(Stored items)
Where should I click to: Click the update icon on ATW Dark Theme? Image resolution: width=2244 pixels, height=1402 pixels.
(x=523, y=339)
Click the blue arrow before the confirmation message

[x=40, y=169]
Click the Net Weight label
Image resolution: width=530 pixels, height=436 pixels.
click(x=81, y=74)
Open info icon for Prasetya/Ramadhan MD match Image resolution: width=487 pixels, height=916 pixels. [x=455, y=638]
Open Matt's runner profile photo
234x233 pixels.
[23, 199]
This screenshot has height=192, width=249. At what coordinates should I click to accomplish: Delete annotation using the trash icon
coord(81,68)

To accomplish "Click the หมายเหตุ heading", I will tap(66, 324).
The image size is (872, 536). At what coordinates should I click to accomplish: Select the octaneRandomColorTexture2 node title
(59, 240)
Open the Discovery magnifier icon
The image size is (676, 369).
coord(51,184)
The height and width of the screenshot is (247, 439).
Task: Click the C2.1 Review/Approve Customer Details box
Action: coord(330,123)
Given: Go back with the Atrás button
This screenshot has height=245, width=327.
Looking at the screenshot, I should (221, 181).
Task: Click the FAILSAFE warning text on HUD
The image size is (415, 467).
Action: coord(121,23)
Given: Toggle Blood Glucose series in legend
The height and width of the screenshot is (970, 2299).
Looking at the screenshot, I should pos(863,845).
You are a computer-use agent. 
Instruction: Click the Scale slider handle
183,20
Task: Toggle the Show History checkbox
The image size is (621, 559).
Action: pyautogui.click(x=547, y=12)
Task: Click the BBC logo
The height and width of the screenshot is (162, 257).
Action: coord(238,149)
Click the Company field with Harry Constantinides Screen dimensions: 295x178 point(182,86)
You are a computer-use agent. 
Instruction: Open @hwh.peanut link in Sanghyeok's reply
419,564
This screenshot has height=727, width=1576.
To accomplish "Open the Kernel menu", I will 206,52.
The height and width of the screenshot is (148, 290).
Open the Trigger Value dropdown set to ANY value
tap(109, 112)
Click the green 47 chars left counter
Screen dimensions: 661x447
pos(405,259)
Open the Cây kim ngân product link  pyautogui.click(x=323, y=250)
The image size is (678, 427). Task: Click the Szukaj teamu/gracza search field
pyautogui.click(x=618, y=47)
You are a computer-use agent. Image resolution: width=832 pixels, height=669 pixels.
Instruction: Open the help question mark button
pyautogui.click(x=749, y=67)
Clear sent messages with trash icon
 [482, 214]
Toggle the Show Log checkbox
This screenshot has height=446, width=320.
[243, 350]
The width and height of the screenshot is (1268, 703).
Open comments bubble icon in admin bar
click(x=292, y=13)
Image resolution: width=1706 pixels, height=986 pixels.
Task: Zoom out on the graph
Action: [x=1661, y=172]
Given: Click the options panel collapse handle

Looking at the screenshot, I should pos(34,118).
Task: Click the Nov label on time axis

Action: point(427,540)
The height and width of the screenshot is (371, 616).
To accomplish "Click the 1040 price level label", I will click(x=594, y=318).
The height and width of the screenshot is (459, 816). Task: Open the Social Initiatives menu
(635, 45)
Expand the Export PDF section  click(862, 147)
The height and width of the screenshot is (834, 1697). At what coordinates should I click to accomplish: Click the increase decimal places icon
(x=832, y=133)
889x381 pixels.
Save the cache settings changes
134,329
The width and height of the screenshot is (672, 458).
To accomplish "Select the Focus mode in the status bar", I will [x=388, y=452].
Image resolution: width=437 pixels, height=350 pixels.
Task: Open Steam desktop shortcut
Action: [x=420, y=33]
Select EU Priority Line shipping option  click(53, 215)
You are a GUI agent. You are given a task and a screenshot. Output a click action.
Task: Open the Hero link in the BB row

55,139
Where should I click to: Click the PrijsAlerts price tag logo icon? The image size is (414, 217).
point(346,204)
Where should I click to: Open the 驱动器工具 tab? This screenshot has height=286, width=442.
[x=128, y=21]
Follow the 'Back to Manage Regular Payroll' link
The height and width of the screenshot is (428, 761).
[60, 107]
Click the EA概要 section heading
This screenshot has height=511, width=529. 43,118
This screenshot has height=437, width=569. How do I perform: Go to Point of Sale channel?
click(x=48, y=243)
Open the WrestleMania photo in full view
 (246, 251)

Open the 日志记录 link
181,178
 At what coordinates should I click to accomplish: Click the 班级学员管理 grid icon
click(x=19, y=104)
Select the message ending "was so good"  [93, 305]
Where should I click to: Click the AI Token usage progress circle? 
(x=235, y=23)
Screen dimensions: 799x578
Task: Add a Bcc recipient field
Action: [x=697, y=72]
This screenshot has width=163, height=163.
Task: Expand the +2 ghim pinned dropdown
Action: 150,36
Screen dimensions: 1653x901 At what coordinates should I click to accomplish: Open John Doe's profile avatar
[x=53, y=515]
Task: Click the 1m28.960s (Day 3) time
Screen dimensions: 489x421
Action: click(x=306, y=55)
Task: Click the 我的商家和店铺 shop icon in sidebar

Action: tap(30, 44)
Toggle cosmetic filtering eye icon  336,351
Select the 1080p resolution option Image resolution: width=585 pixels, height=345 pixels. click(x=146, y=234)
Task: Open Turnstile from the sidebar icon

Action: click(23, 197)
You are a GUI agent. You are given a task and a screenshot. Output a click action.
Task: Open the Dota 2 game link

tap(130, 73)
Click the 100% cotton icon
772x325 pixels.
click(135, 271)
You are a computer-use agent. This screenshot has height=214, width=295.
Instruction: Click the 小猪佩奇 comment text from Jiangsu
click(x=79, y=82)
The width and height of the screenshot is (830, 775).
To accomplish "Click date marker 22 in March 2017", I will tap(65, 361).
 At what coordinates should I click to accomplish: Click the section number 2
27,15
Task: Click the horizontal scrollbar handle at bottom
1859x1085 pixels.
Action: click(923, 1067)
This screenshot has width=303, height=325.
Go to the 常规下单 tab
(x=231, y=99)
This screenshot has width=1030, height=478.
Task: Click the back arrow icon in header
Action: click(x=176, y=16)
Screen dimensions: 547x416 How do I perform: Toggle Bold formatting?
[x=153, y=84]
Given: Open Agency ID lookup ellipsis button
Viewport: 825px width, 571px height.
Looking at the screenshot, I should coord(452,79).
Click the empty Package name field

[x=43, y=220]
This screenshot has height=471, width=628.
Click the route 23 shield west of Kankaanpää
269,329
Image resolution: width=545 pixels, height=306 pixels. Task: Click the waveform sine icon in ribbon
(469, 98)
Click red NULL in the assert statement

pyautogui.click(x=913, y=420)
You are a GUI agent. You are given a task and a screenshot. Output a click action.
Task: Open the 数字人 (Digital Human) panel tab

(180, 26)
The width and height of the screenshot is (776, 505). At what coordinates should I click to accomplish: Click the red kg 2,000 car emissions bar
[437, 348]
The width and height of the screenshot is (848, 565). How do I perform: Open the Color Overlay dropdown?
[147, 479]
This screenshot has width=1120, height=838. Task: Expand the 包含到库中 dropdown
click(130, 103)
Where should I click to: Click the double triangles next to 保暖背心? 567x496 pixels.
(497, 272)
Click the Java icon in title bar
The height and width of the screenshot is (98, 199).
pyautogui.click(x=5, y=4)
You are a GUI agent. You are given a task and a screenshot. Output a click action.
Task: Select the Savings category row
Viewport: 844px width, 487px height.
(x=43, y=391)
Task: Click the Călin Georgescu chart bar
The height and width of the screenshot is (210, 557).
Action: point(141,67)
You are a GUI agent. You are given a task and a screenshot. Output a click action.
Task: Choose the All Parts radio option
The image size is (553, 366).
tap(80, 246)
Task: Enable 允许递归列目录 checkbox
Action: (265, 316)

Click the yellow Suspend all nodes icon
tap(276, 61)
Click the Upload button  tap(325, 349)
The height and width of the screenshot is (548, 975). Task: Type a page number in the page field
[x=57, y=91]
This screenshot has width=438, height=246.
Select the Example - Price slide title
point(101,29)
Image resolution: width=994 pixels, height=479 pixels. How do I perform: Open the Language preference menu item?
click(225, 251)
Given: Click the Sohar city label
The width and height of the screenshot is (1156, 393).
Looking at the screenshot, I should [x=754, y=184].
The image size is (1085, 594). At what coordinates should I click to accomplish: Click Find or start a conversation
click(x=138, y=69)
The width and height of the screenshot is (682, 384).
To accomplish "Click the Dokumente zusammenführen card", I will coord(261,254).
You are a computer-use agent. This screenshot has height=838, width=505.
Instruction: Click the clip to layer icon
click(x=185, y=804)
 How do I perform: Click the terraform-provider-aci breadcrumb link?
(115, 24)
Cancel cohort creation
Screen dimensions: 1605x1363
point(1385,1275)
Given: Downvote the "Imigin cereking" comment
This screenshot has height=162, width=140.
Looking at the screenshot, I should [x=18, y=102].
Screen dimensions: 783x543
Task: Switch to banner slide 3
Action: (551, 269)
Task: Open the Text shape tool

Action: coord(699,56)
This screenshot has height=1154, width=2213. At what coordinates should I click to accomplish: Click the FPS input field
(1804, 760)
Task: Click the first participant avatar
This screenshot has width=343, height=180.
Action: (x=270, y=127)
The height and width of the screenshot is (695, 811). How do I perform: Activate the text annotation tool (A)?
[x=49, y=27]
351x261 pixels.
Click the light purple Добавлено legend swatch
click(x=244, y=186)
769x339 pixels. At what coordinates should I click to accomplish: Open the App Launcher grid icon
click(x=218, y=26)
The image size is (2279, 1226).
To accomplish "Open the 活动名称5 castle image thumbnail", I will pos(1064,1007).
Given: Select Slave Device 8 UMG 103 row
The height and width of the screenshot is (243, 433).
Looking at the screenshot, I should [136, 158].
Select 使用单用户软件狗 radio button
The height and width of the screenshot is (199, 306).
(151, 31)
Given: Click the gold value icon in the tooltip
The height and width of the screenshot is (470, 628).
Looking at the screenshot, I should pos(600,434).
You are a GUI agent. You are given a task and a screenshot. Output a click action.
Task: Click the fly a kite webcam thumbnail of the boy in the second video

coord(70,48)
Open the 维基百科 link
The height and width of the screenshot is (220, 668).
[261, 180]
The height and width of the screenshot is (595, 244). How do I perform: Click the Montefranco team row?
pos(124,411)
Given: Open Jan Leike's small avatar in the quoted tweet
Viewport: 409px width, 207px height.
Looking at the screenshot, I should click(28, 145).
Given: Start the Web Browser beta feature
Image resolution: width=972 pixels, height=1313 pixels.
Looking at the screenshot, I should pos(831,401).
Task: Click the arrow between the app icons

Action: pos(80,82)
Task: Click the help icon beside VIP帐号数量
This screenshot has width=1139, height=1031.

Aim of the task
Reproduce verbatim the part of the records that opens with the line containing "The image size is (2279, 1226)." and closes with the line containing "Looking at the screenshot, I should pos(600,434).", both lines included.

Written solution
The image size is (2279, 1226).
To accomplish "Open the 活动名称5 castle image thumbnail", I will pos(1064,1007).
Given: Select Slave Device 8 UMG 103 row
The height and width of the screenshot is (243, 433).
Looking at the screenshot, I should [136, 158].
Select 使用单用户软件狗 radio button
The height and width of the screenshot is (199, 306).
(151, 31)
Given: Click the gold value icon in the tooltip
The height and width of the screenshot is (470, 628).
Looking at the screenshot, I should pos(600,434).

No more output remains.